[Stored items]
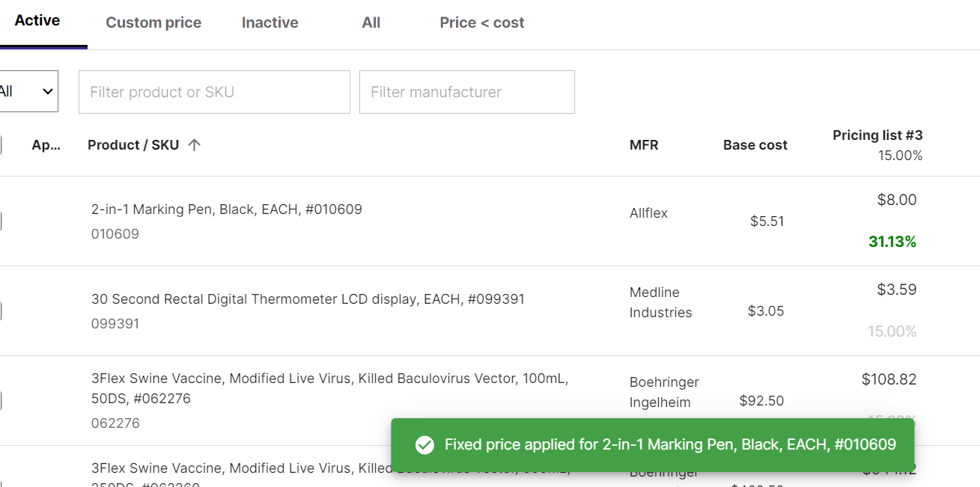The width and height of the screenshot is (980, 487).
Task: Select the All tab
Action: coord(371,22)
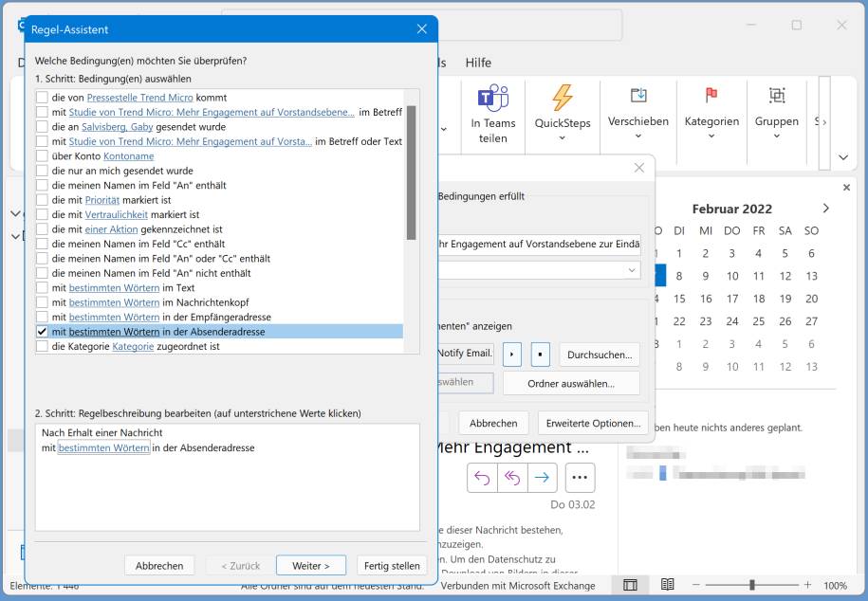Click the Weiterleiten forward arrow icon
868x601 pixels.
point(543,478)
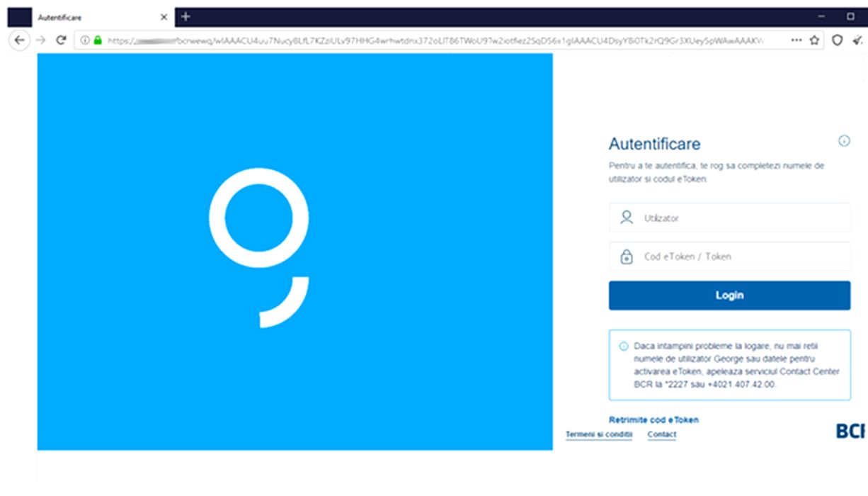This screenshot has height=496, width=868.
Task: Reload the current page
Action: point(62,40)
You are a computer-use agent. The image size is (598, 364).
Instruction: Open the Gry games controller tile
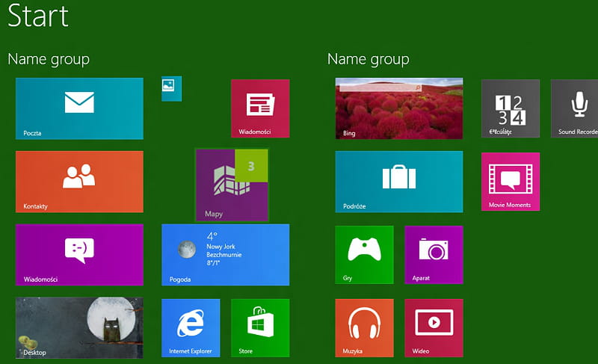pos(364,254)
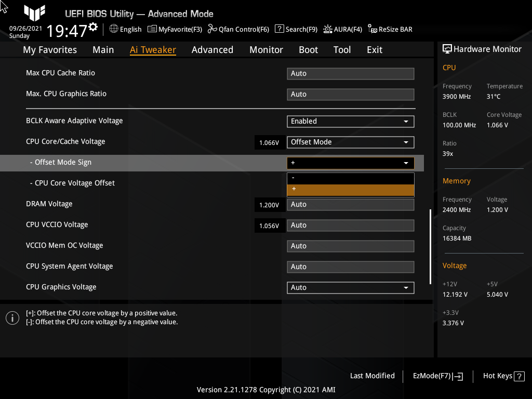Click the TUF Gaming logo
Viewport: 532px width, 399px height.
(34, 14)
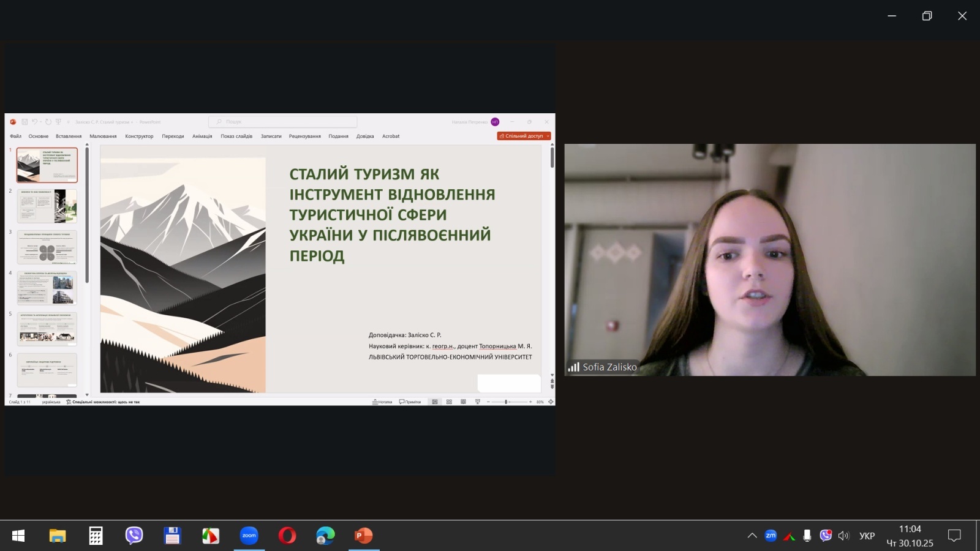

▸ EXERCISE BRIEF
Exactly as they appear, repeat the lines from the one containing "You are a computer-use" through the last line of the entries, counting both ends. Pictures stay out.

▸ TASK OUTPUT
You are a computer-use agent. The image size is (598, 364).
Instruction: Open the Gry games controller tile
pos(364,254)
Click the TUF Gaming logo
Viewport: 532px width, 399px height.
(34, 14)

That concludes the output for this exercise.